start
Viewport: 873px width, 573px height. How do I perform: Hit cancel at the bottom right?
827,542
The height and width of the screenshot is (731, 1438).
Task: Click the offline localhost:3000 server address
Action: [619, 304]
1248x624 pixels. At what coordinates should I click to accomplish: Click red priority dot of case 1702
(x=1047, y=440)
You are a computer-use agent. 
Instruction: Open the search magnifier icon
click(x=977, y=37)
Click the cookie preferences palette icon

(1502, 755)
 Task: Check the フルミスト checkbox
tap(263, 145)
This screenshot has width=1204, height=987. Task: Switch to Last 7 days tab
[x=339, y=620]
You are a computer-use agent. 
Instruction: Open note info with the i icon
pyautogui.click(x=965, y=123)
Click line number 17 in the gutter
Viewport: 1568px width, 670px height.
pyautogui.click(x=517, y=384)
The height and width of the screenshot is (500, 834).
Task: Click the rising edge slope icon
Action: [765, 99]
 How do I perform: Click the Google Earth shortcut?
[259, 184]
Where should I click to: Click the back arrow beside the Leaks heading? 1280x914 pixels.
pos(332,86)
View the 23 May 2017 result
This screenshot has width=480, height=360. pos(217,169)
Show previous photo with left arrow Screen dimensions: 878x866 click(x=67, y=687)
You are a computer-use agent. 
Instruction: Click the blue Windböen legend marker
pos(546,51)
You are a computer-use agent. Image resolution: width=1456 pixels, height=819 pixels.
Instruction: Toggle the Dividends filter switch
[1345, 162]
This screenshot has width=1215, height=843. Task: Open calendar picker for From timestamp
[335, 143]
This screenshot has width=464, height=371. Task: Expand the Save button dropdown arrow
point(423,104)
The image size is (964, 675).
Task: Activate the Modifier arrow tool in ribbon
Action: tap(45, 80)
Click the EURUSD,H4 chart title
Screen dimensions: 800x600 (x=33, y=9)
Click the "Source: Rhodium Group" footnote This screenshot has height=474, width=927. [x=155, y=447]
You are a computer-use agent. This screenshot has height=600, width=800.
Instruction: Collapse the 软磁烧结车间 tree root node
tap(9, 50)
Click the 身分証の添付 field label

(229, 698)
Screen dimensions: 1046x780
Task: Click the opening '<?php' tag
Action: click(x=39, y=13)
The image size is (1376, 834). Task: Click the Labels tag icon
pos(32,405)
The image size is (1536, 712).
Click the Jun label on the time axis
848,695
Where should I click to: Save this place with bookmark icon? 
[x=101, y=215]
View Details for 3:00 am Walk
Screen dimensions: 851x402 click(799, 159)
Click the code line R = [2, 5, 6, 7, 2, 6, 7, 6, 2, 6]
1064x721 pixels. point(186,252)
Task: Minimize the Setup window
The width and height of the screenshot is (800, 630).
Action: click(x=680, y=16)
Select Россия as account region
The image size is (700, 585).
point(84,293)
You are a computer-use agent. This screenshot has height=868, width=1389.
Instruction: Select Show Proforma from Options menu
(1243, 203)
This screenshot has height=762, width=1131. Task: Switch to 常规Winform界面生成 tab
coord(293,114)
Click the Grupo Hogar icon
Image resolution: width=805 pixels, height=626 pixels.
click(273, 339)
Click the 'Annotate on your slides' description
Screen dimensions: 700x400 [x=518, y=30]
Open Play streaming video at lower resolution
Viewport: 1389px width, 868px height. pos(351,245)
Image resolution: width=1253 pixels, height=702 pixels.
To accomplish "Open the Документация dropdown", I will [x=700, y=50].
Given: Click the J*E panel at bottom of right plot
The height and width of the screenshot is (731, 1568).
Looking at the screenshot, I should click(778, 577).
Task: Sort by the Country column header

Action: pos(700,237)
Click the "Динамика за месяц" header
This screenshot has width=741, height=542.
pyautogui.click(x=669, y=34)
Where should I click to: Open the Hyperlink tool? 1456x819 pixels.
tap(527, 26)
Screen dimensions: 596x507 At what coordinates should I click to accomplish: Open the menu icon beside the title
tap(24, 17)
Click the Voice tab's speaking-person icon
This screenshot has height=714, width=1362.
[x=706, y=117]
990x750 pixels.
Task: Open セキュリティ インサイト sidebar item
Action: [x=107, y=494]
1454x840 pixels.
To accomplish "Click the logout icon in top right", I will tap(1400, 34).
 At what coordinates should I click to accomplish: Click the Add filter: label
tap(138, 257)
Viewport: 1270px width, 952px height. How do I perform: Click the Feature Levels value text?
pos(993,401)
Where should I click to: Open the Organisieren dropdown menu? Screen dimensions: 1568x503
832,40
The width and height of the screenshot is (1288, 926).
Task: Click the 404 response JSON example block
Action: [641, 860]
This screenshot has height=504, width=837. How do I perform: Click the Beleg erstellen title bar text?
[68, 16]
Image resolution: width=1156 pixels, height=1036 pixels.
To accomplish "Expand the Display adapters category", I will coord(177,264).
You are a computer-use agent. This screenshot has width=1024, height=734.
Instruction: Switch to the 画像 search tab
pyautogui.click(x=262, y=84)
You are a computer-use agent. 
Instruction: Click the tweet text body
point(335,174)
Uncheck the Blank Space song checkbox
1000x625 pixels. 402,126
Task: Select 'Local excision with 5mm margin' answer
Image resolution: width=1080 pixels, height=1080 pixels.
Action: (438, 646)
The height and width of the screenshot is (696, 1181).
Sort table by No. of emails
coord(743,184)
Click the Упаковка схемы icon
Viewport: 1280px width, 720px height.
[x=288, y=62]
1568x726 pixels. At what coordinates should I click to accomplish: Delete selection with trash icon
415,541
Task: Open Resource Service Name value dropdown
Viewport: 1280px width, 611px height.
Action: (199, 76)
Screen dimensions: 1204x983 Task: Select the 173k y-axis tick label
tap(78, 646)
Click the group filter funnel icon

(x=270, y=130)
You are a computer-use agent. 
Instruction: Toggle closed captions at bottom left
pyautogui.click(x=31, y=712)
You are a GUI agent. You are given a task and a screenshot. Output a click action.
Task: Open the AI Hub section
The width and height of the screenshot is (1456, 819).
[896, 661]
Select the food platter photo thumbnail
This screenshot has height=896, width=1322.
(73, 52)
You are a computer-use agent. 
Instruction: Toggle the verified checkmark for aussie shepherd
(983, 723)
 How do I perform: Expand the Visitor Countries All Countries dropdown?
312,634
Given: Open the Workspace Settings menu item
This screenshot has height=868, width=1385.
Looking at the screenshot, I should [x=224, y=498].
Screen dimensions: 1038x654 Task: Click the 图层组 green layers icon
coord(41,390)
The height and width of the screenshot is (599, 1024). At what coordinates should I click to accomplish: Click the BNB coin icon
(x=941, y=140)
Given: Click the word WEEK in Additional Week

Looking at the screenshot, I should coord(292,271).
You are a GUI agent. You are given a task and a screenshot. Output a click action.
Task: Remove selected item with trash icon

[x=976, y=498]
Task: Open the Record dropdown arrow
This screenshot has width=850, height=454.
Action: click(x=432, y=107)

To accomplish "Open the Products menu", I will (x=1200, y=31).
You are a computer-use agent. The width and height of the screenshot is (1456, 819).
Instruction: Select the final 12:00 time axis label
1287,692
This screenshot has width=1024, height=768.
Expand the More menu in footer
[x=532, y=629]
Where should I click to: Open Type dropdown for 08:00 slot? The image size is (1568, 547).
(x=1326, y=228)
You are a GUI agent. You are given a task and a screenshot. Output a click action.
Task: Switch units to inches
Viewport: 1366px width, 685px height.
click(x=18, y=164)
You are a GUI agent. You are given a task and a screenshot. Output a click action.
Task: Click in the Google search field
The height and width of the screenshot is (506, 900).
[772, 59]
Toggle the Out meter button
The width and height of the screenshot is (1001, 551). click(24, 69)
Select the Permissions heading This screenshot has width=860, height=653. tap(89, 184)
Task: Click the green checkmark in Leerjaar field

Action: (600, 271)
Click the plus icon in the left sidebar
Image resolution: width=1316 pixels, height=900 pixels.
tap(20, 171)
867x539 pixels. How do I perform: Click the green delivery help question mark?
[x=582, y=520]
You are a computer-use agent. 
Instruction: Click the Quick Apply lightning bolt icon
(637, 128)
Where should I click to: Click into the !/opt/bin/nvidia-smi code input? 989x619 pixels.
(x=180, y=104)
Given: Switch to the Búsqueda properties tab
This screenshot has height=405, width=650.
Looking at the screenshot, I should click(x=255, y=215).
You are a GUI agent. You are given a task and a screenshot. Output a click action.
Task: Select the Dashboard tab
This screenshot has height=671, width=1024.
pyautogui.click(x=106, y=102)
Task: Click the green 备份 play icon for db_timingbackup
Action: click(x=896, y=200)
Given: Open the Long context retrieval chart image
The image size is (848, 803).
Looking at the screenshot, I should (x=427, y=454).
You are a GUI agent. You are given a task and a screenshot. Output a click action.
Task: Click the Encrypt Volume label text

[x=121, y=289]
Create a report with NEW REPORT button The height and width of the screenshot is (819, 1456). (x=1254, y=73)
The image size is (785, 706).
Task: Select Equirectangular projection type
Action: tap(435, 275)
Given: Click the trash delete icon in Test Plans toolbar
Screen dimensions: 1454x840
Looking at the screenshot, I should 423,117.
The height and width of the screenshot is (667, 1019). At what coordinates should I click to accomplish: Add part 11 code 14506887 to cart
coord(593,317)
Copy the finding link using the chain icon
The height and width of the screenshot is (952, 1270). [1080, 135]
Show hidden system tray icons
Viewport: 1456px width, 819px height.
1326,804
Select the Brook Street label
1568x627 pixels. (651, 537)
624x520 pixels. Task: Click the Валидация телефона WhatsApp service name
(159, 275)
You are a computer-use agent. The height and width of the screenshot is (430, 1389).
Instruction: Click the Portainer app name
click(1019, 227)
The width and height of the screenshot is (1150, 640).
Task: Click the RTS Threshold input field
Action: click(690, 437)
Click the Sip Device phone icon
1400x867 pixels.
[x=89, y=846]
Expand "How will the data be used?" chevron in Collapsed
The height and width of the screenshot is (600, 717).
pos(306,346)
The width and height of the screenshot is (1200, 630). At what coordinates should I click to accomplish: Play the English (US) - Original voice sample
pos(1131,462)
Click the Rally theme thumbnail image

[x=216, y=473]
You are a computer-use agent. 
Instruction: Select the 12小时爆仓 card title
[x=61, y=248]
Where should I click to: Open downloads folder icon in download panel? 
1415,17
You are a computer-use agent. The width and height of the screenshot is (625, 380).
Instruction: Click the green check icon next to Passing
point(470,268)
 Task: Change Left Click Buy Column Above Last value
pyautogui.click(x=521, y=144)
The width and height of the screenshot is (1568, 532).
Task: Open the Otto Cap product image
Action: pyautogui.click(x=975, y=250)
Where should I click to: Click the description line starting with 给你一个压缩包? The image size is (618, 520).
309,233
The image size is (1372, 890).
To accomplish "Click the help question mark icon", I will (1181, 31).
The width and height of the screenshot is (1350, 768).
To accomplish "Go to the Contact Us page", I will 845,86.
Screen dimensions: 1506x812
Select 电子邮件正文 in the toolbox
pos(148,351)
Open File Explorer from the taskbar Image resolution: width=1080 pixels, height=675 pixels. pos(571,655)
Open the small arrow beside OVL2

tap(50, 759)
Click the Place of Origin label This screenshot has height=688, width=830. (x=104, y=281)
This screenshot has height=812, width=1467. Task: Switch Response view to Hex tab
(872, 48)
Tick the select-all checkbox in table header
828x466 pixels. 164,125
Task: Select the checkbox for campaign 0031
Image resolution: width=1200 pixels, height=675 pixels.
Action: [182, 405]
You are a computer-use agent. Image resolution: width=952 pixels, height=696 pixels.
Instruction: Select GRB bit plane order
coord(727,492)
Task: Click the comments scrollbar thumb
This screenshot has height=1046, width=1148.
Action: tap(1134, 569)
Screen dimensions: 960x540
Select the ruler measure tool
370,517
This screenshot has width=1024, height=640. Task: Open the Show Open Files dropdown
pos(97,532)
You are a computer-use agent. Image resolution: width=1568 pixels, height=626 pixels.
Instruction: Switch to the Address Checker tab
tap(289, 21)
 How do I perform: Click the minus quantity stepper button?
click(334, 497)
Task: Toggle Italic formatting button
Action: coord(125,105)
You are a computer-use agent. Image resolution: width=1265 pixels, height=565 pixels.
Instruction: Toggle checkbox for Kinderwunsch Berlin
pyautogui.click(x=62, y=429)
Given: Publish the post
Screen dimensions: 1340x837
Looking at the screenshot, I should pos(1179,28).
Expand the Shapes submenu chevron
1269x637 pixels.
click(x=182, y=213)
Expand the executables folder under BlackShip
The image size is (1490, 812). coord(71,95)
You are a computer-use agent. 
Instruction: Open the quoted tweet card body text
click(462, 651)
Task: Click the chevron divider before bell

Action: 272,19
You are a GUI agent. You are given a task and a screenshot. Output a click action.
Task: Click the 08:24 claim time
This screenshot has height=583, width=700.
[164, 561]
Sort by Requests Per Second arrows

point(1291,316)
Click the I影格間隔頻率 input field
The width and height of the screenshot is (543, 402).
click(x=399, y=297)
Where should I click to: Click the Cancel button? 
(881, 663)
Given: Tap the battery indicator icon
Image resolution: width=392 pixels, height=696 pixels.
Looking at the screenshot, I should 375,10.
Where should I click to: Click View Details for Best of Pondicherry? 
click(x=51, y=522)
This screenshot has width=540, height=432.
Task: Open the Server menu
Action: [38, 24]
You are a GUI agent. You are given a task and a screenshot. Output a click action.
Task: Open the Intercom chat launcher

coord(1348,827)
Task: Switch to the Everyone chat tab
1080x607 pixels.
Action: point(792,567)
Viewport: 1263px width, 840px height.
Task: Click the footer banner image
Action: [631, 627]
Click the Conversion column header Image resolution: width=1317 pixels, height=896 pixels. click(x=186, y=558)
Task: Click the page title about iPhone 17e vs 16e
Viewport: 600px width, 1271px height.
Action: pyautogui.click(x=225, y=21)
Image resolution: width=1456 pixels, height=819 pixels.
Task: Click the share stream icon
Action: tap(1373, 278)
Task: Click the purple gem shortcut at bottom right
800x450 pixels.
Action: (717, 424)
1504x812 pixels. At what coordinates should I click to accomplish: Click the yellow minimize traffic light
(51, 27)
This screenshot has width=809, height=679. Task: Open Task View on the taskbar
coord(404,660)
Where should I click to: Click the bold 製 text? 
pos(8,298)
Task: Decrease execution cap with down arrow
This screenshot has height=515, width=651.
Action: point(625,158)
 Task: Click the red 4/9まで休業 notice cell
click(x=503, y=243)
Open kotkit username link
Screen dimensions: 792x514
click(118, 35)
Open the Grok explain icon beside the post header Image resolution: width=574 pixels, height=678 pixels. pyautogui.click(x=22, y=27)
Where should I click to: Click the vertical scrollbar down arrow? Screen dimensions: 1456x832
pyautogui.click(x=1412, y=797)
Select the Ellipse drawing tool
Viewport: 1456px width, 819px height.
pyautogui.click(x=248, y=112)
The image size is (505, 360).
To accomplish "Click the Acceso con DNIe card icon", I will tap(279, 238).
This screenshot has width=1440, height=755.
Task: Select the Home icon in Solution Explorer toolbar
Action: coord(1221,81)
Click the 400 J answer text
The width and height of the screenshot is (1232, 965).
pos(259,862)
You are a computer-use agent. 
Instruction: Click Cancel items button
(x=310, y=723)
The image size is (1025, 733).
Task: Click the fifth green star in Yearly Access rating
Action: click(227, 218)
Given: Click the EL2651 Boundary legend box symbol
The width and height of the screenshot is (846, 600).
end
TASK PROMPT ▸
Can you rewrite the material from its first line through the line containing "[x=339, y=620]", swapping "checkbox" for "tick box" and changing nothing else?

EXERCISE ANSWER ▸
Viewport: 873px width, 573px height. How do I perform: Hit cancel at the bottom right?
827,542
The height and width of the screenshot is (731, 1438).
Task: Click the offline localhost:3000 server address
Action: [619, 304]
1248x624 pixels. At what coordinates should I click to accomplish: Click red priority dot of case 1702
(x=1047, y=440)
You are a computer-use agent. 
Instruction: Open the search magnifier icon
click(x=977, y=37)
Click the cookie preferences palette icon

(1502, 755)
 Task: Check the フルミスト tick box
tap(263, 145)
This screenshot has width=1204, height=987. Task: Switch to Last 7 days tab
[x=339, y=620]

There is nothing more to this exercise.